Los vecinos retenían a Mildonio, para que les cantara un fragmento de una de las canciones que le había enseñado su madre antes de morir. Entonces salía corriendo para llegar a donde sus tías y no notaran la tardanza. 
Un día primero de mayo, Mildonio se demoró un poco mirando la manifestación de los obreros que pasaba frente al Puente de Chambacú, admirado por las canciones que entonaban, aquello lo hacía olvidar la cita que tenía con una de sus tías, para dar la lección del día, al llegar a la casa buscó el libro “Alegría de Leer” y abrió la página, donde aparecía un hombre esquilando una oveja. La tía dijo: “Mildonio, lee lo que dice” . Pero él no pudo leer la frase: “Olano Une la Lona”. Mildonio no lograba entender aquello, nunca en su vida había oído  ni visto aquellas palabras: Olano y Une. Pasó toda la mañana y Mildonio no pudo aprender aquellos galimatías. A la una de la tarde, Mildonio  resolvió huir, irse para Loro, ya  era suficiente el dolor que le producían las lecciones de aquel libro en las manos de sus tías. 
          
Juan V Gutiérrez Magallanes         
Llegó al mercado de Getsemaní, a la playa del Arsenal y se acercó a los botes que salían para Loro, habló con un pariente de su difunta madre y le solicitó un cupo en la canoa, el dueño le dio el permiso para viajar, desde el momento en que subió al bote, se le olvidaron los pesares y miró cómo las aguas de la bahía le sonreían y lo invitaban a cantar una canción de José Barros, se extasiaba contemplando el vuelo de los alcatraces y el salto de los jureles. Ahora quedaba libre de las lecciones amargadas por la forma de enseñar de sus tías, porque aquel libro, tenía la bondad de las buenas maestras. 

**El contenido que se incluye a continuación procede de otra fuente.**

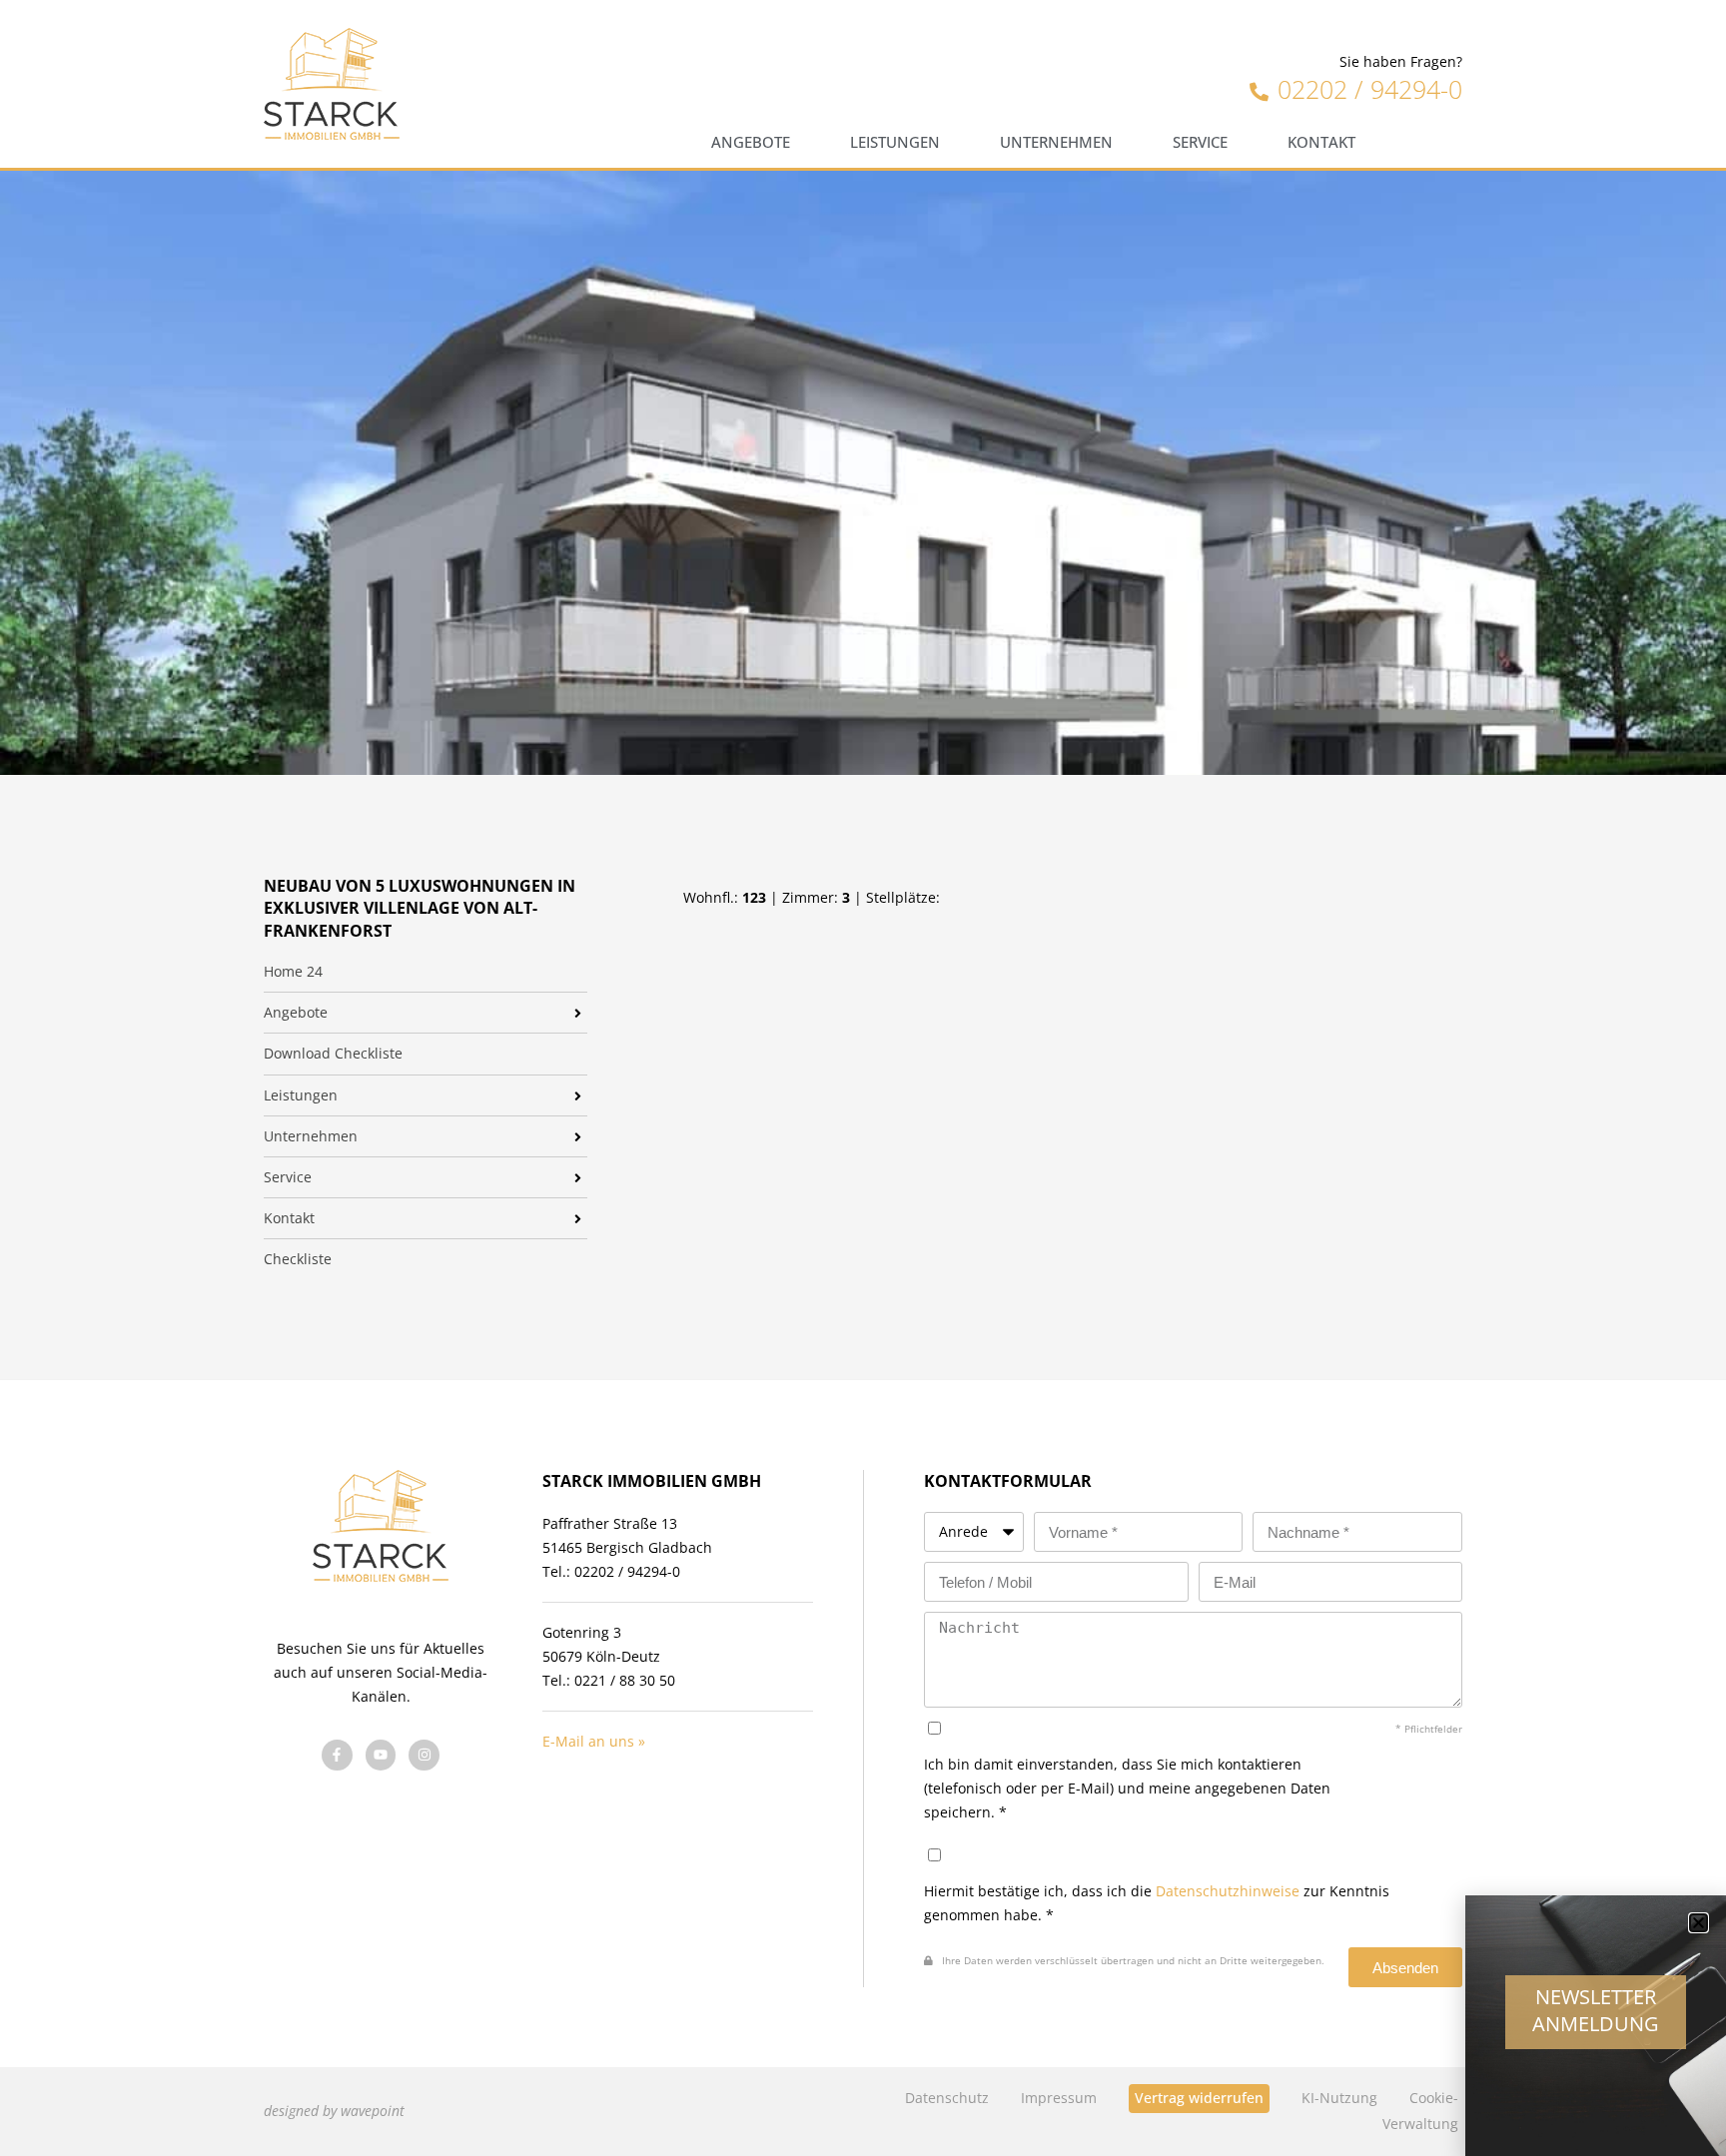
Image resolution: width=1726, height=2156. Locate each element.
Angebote (750, 142)
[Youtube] (381, 1755)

Mildonio, allí en Loro labró su vida como un buen trabajador, se unió a la mujer que había conocido cuando niño, en las vacaciones en que viajaba con su madre. Mildonio aprendió a leer, después de casado con Matilde, tuvieron cuatro hijos que se hicieron profesionales, sin el método de “La Letra con Sangre entra”, sino que aprendieron con la dulzura de la  maestra Eufrasia y la bondad del maestro Valeriano. Mildonio ha olvidado las duras lecciones y recuerda con alegría los consejos del viejo Núñez y las grandes atarrayas que tejía el viejo Magalla.